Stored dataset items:
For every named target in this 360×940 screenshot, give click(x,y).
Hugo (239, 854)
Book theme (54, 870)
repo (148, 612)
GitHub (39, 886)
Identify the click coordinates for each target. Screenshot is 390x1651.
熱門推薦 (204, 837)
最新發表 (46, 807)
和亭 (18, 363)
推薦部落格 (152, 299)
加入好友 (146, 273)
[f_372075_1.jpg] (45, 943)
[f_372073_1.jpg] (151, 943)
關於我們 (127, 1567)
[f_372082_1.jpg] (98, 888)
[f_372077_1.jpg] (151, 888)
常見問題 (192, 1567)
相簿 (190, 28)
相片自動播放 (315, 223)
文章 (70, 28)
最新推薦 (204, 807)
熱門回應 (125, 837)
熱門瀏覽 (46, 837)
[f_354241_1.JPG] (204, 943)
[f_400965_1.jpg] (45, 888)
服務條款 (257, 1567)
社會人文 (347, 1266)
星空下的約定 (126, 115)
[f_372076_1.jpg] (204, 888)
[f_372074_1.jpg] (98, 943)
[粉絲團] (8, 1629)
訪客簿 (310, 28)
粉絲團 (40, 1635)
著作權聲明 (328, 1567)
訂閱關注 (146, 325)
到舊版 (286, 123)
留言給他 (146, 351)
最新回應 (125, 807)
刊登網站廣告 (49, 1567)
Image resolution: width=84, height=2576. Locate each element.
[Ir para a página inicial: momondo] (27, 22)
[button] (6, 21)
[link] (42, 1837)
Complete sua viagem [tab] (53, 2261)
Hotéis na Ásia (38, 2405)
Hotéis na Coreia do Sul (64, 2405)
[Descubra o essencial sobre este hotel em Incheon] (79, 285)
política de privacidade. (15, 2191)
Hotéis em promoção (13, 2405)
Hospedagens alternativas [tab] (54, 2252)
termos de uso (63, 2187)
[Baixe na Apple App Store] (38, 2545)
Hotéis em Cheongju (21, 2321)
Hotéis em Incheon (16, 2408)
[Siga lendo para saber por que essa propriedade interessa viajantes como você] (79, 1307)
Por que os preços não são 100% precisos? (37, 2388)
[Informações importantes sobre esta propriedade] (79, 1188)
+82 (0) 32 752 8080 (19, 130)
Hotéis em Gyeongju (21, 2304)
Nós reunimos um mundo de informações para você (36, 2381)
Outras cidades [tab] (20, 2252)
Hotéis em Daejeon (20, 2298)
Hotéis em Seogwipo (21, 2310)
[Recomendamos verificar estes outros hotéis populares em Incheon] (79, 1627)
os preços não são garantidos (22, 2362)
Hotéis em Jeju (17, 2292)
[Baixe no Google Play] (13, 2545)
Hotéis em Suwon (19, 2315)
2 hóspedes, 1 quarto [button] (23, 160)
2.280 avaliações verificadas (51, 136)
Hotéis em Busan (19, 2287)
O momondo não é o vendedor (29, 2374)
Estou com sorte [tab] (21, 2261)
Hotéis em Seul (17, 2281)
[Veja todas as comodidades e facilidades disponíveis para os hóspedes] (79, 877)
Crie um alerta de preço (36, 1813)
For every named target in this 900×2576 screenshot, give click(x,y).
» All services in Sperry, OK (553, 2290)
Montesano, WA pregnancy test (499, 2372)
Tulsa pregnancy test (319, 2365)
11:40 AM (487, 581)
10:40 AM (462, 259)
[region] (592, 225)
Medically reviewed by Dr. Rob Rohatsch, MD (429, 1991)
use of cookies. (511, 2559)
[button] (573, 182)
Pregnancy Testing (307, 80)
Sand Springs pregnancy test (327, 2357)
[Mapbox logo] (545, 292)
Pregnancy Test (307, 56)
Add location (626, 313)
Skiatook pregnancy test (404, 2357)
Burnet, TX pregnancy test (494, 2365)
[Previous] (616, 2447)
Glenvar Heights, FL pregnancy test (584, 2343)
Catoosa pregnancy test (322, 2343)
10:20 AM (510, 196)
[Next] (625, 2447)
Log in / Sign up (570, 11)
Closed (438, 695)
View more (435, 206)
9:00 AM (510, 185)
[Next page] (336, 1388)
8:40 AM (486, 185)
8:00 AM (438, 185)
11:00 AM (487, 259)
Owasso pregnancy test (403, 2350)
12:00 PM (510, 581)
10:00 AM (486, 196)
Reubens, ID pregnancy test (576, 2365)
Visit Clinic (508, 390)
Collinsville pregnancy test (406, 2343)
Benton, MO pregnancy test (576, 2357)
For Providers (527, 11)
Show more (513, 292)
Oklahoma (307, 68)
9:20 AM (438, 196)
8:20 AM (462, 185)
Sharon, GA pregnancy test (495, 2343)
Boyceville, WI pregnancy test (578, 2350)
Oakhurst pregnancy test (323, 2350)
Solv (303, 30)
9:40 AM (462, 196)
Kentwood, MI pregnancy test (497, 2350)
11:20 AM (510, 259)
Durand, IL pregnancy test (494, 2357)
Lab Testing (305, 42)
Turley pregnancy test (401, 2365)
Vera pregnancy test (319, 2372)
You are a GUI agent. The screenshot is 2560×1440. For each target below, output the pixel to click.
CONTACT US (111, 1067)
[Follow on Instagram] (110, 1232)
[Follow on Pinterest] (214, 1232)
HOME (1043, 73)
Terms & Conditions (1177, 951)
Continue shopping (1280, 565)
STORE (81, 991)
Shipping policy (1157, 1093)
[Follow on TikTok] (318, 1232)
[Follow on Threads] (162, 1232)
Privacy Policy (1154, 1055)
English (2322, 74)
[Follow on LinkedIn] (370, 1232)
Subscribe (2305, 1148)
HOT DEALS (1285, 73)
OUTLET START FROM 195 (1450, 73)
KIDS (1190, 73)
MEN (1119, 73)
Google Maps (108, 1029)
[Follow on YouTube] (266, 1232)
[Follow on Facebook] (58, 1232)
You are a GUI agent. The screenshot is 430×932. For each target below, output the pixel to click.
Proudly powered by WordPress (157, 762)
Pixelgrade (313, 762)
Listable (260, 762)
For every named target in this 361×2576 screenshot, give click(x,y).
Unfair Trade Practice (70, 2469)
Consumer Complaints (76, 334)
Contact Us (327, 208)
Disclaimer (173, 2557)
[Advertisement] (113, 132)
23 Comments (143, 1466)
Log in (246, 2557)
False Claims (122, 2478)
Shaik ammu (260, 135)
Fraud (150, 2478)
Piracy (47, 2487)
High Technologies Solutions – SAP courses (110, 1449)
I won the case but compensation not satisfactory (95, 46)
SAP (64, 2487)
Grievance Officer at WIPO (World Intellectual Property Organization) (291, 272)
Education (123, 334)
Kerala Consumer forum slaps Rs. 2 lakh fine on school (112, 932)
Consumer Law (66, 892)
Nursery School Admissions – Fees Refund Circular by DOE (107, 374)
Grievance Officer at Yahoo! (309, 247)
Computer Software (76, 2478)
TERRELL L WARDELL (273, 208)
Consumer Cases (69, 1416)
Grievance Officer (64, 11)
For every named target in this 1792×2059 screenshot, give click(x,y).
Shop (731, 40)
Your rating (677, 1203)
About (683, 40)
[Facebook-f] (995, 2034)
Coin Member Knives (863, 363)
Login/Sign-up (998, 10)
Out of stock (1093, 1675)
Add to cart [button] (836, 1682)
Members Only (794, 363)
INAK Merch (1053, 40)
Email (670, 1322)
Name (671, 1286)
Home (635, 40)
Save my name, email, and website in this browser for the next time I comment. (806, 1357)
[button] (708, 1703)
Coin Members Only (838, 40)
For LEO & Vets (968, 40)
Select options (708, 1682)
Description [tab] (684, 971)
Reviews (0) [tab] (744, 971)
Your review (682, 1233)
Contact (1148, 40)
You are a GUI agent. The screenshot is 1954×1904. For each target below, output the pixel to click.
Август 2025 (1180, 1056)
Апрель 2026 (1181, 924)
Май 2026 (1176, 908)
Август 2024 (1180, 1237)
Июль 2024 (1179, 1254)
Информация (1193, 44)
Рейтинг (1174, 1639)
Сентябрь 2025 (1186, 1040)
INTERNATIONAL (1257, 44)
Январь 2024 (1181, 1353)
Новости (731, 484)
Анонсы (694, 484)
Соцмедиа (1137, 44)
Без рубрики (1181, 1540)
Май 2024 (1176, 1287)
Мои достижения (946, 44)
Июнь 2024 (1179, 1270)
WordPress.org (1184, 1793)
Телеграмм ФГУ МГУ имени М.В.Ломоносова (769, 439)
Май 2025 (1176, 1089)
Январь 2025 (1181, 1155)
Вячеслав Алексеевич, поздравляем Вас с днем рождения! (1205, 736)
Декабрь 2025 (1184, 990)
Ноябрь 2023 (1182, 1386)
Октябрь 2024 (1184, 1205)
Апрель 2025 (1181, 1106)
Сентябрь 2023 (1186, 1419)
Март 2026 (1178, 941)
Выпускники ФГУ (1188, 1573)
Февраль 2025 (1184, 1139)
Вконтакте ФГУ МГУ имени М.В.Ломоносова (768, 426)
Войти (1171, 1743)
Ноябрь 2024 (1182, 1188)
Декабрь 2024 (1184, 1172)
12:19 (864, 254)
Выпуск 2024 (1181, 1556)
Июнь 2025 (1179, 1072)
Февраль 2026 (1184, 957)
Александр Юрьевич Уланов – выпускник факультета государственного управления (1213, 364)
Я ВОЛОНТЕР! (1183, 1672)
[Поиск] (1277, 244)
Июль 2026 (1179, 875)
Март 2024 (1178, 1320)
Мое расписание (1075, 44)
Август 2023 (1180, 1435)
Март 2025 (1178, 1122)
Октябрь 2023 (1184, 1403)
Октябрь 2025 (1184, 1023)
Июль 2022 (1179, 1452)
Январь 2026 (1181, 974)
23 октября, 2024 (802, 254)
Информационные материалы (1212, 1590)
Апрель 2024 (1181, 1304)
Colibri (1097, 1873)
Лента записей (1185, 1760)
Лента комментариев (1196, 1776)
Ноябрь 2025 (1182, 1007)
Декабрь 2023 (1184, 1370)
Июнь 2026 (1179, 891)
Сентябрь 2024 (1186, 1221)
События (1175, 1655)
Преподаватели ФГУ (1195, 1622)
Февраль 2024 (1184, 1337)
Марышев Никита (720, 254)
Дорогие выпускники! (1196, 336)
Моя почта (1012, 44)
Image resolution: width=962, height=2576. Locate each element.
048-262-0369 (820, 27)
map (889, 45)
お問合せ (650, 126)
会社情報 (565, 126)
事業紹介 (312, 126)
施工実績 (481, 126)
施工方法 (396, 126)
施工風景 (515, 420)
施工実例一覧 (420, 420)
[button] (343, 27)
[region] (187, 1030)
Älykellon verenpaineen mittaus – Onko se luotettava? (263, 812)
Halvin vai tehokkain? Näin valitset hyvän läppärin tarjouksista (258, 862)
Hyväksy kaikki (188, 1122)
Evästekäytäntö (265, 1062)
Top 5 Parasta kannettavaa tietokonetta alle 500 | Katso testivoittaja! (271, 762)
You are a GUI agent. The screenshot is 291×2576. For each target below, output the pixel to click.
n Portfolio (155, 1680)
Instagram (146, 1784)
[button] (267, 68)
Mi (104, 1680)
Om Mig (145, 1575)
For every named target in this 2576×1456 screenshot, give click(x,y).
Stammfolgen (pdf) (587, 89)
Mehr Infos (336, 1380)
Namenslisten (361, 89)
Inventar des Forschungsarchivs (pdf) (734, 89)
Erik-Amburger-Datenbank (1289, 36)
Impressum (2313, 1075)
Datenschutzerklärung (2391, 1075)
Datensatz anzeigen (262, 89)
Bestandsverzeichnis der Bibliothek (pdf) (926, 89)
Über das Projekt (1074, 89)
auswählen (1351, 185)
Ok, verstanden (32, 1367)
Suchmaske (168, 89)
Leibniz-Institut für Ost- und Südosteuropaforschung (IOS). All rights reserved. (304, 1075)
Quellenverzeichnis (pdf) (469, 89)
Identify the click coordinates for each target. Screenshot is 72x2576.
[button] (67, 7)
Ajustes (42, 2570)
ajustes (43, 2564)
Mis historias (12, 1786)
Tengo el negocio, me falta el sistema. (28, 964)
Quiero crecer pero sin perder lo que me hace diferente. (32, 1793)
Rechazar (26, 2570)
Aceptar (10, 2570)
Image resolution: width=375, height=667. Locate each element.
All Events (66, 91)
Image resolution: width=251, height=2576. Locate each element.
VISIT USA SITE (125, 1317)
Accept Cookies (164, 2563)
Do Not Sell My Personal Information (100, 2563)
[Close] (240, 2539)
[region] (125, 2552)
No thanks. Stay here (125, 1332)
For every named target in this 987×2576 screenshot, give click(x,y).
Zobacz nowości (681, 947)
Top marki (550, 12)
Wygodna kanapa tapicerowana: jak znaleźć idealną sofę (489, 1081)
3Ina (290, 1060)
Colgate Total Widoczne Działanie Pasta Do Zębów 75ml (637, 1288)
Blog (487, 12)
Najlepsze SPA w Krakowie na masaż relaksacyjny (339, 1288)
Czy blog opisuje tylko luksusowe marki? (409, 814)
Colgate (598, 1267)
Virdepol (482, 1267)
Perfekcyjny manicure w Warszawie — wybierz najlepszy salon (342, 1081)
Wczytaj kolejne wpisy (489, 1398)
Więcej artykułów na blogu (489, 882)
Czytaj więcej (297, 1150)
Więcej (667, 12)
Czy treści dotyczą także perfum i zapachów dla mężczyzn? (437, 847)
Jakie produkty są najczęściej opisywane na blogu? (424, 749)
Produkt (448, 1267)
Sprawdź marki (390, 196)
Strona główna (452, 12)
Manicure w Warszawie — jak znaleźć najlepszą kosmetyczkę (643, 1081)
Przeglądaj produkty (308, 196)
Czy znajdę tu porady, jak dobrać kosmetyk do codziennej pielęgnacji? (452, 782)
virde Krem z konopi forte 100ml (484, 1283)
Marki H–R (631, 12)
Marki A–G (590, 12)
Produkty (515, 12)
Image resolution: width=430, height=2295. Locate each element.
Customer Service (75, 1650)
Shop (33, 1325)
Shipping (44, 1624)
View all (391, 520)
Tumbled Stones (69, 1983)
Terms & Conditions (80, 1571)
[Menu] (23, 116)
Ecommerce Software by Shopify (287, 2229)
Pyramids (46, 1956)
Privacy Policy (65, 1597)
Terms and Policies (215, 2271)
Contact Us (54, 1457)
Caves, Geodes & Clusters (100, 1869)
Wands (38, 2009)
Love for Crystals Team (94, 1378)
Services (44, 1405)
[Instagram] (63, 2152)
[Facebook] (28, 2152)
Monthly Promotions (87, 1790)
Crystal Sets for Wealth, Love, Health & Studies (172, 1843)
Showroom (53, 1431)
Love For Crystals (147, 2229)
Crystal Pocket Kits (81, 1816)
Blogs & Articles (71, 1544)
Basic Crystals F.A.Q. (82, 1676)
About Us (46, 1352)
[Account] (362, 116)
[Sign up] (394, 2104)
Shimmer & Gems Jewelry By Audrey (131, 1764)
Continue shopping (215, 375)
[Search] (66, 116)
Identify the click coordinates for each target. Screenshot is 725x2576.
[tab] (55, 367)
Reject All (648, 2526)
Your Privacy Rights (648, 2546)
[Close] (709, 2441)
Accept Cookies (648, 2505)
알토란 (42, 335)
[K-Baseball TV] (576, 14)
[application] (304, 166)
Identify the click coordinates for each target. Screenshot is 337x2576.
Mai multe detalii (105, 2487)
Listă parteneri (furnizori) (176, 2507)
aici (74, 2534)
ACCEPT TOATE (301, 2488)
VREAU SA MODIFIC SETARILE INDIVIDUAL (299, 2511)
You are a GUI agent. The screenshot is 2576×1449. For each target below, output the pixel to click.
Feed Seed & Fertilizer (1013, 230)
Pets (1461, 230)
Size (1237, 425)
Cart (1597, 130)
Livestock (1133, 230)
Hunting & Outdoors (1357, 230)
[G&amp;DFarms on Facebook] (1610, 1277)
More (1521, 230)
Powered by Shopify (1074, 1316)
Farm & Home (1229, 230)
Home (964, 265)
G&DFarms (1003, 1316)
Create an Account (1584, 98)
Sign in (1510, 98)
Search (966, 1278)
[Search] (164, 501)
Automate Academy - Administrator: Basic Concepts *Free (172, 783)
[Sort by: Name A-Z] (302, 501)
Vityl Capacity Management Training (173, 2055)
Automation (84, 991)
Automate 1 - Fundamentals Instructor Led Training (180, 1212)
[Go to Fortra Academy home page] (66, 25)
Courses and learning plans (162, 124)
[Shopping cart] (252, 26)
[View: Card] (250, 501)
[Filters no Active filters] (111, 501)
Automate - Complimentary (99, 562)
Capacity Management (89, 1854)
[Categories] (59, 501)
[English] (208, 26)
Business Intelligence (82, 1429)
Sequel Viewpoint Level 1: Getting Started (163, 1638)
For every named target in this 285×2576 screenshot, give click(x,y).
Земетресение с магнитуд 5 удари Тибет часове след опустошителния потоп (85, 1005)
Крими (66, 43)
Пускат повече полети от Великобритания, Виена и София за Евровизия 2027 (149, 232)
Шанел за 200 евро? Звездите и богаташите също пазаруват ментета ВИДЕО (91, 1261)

Problem to work on:
Look above for the line with "Virdepol (482, 1267)"; retype exactly that line, every line after it up to the line with "Customer Service (75, 1650)", and that line too, nothing else.

Output below:
Virdepol (482, 1267)
Perfekcyjny manicure w Warszawie — wybierz najlepszy salon (342, 1081)
Wczytaj kolejne wpisy (489, 1398)
Więcej artykułów na blogu (489, 882)
Czytaj więcej (297, 1150)
Więcej (667, 12)
Czy treści dotyczą także perfum i zapachów dla mężczyzn? (437, 847)
Jakie produkty są najczęściej opisywane na blogu? (424, 749)
Produkt (448, 1267)
Sprawdź marki (390, 196)
Strona główna (452, 12)
Manicure w Warszawie — jak znaleźć najlepszą kosmetyczkę (643, 1081)
Przeglądaj produkty (308, 196)
Czy znajdę tu porady, jak dobrać kosmetyk do codziennej pielęgnacji? (452, 782)
virde Krem z konopi forte 100ml (484, 1283)
Marki H–R (631, 12)
Marki A–G (590, 12)
Produkty (515, 12)
Image resolution: width=430, height=2295. Locate each element.
Customer Service (75, 1650)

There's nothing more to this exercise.